Work to complete → From the line with "This screenshot has height=316, width=1168." to the line with "You are a computer-use agent. Viewport: 228px", retype each line exactly as it stands in the records below, but skip the pictures.

..............................

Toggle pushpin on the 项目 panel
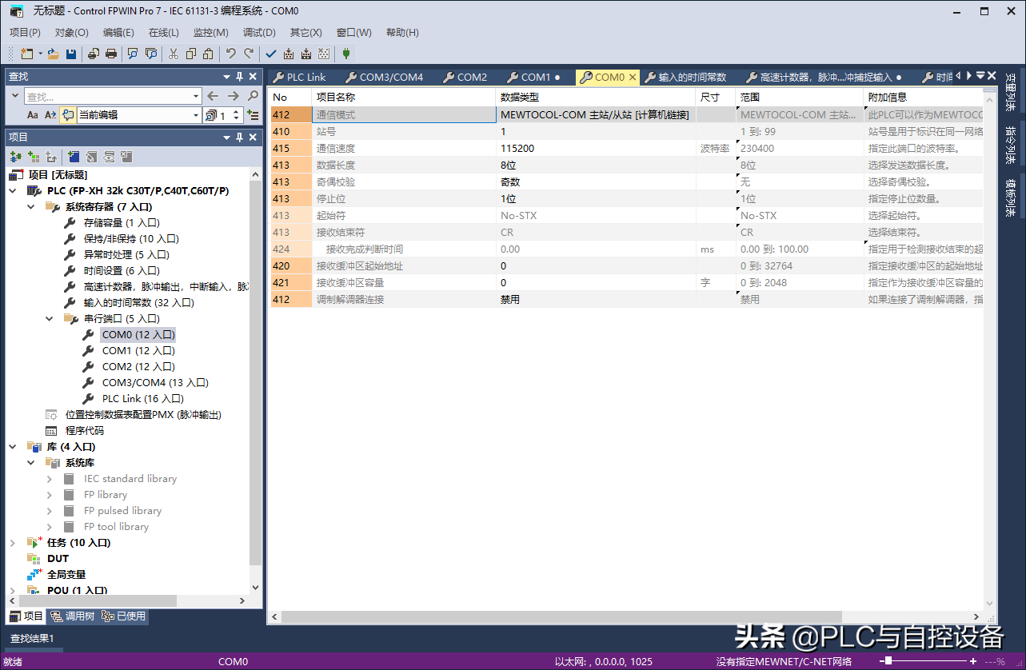 point(239,137)
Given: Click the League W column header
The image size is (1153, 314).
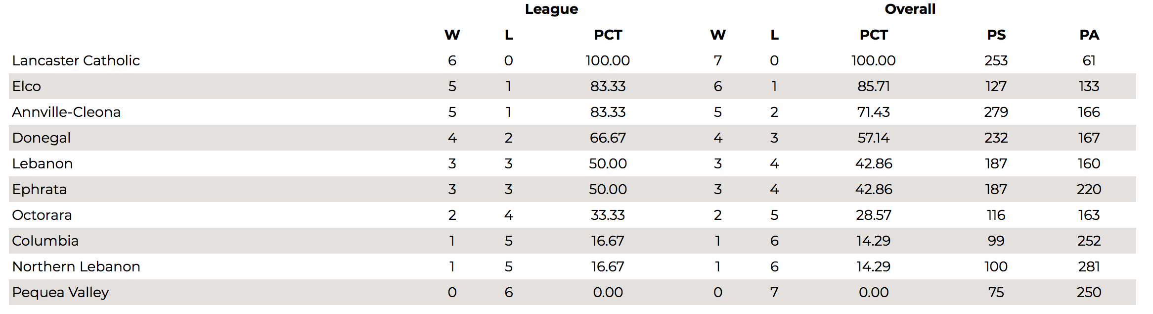Looking at the screenshot, I should [x=452, y=35].
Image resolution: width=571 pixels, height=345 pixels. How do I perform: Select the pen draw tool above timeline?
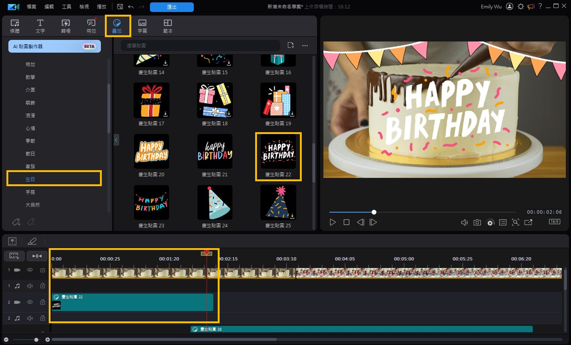32,241

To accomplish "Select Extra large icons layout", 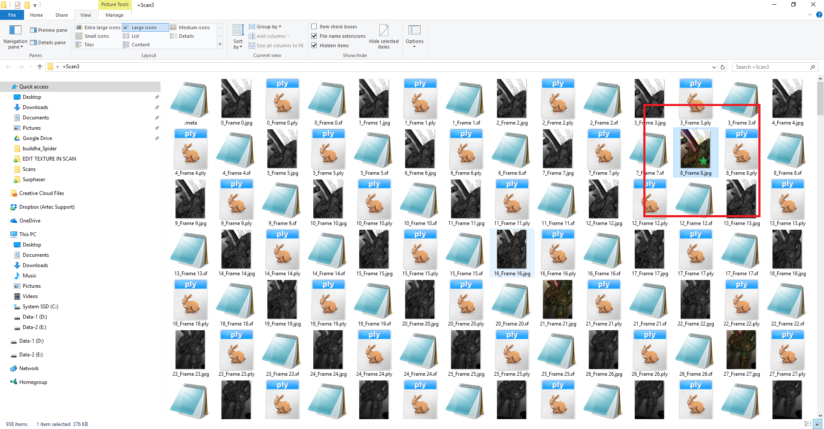I will coord(98,27).
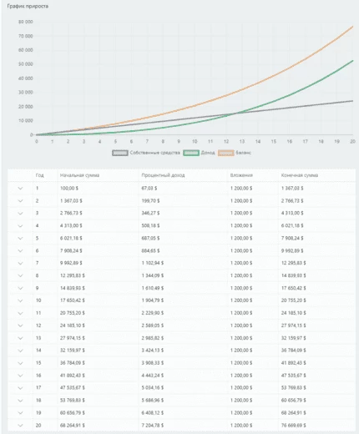359x434 pixels.
Task: Click the Баланс legend label
Action: (x=243, y=153)
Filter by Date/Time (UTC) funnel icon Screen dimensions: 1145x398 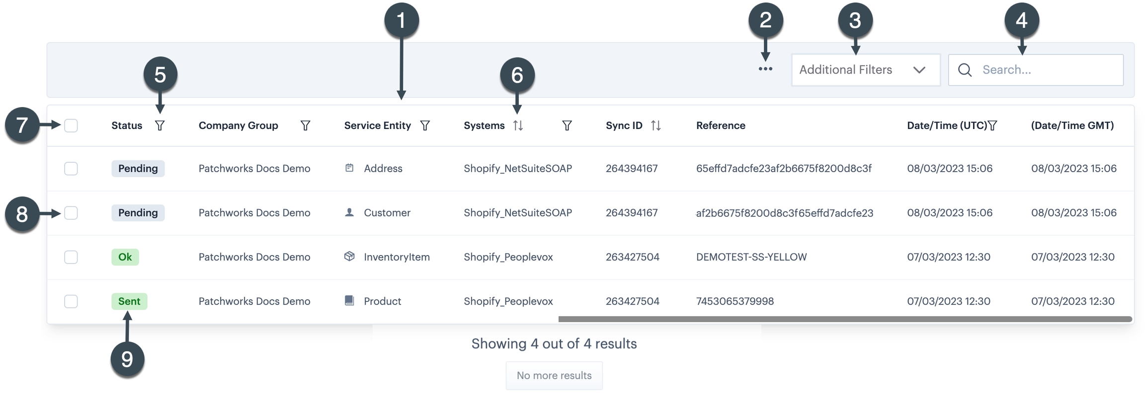[x=992, y=126]
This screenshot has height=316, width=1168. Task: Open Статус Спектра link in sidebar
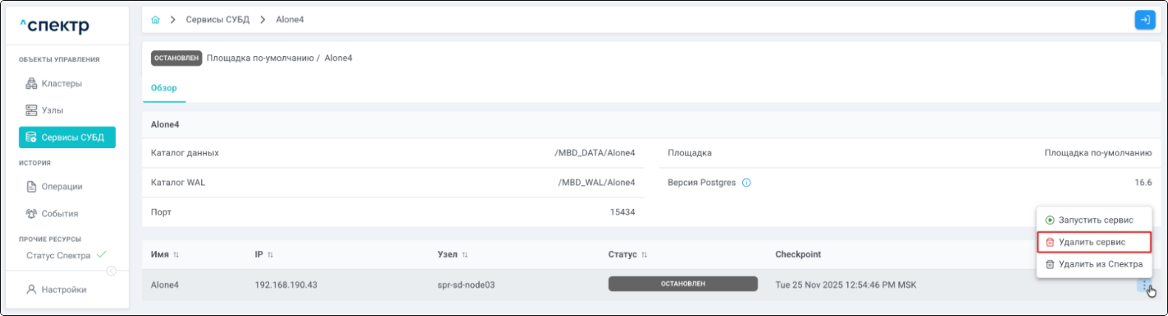coord(58,256)
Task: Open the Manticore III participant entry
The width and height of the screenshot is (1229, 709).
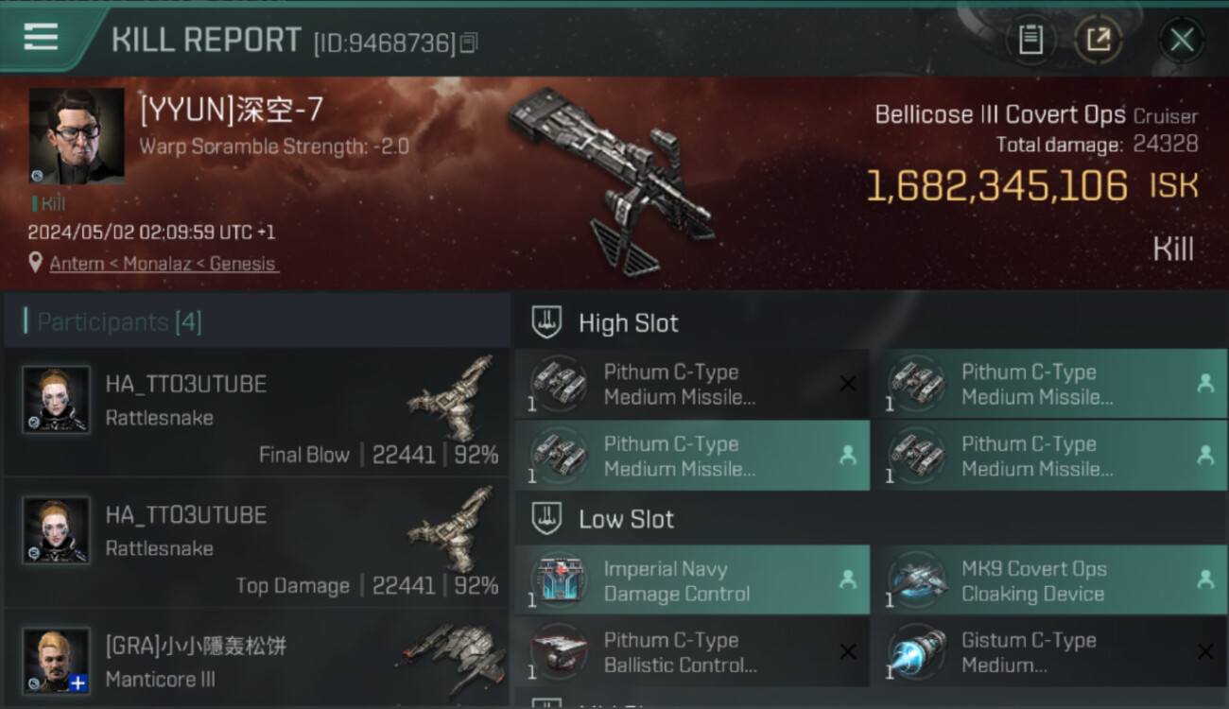Action: [x=256, y=660]
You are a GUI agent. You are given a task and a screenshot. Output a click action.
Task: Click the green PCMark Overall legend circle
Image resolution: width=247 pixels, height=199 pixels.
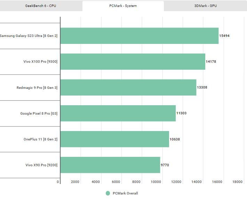tap(108, 193)
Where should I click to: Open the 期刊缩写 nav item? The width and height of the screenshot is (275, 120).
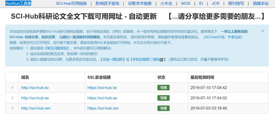236,3
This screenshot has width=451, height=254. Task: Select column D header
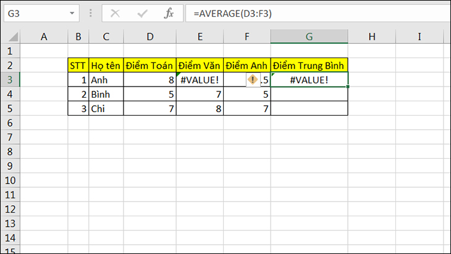[150, 36]
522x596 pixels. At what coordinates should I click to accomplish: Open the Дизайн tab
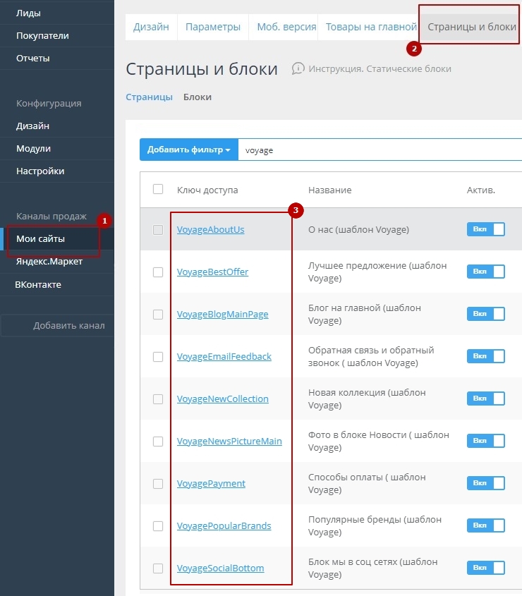tap(151, 27)
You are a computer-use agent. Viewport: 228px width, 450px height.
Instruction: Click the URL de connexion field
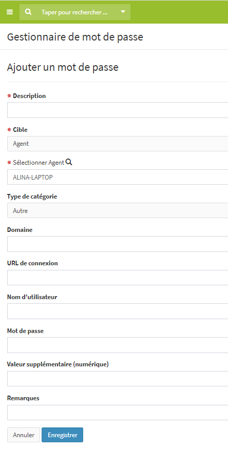click(118, 278)
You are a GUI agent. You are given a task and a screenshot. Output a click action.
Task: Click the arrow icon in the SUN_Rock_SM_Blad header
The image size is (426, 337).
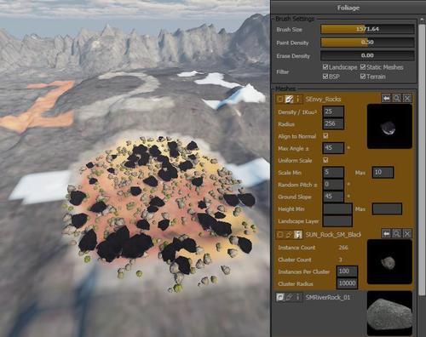(x=386, y=234)

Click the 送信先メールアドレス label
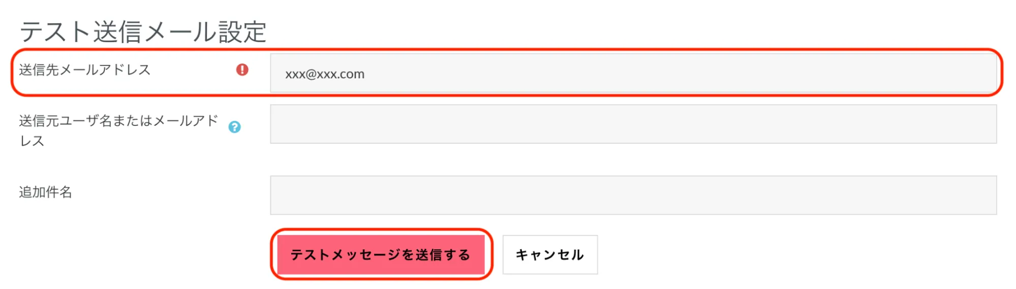point(85,70)
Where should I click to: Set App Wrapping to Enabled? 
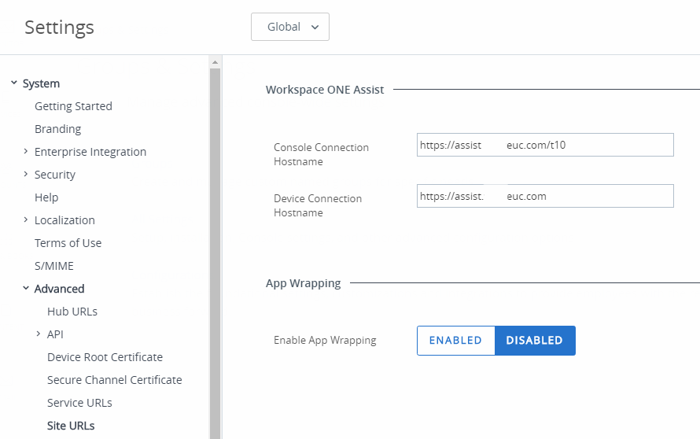[455, 341]
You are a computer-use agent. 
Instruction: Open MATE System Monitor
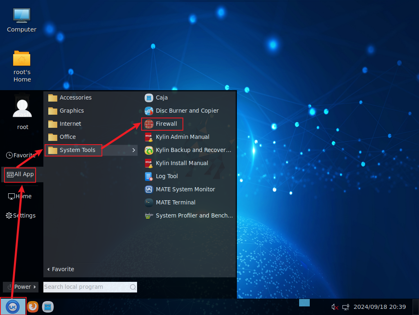[x=185, y=189]
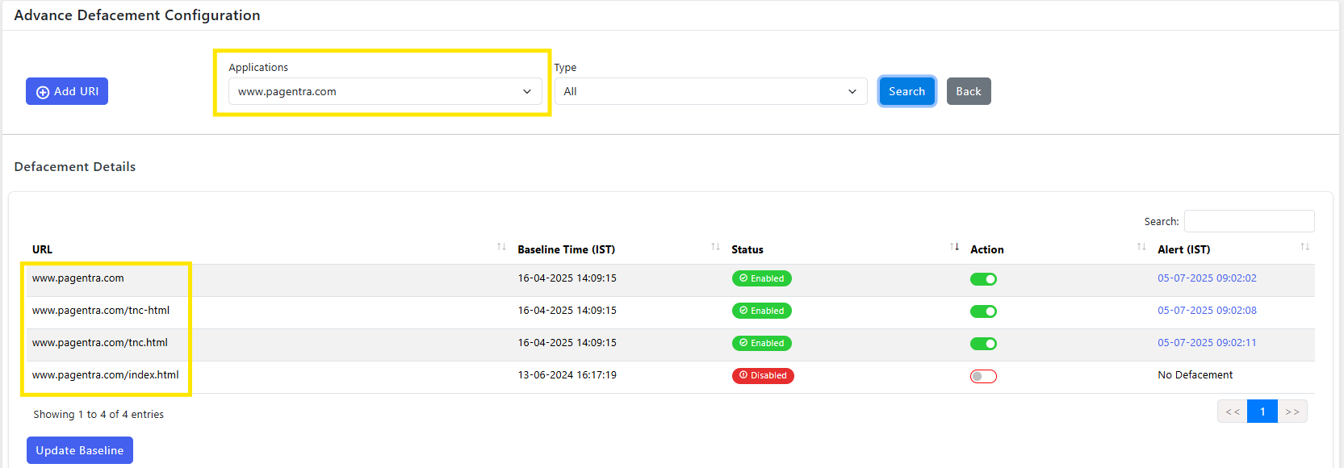The width and height of the screenshot is (1344, 468).
Task: Go to the next results page
Action: [1292, 412]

..............................

Solution to this exercise →
This screenshot has height=316, width=1168. Task: Open Статус Спектра link in sidebar
coord(58,256)
Task: Open the Manticore III participant entry
The width and height of the screenshot is (1229, 709).
Action: [x=256, y=660]
You are a GUI agent. You are given a task and a screenshot. Output a click action.
Task: Click the green PCMark Overall legend circle
Image resolution: width=247 pixels, height=199 pixels.
tap(108, 193)
Where should I click to: Open the 期刊缩写 nav item? The width and height of the screenshot is (275, 120).
236,3
This screenshot has width=451, height=254. Task: Select column D header
[150, 36]
522x596 pixels. At what coordinates should I click to accomplish: Open the Дизайн tab
tap(151, 27)
You are a computer-use agent. Viewport: 228px width, 450px height.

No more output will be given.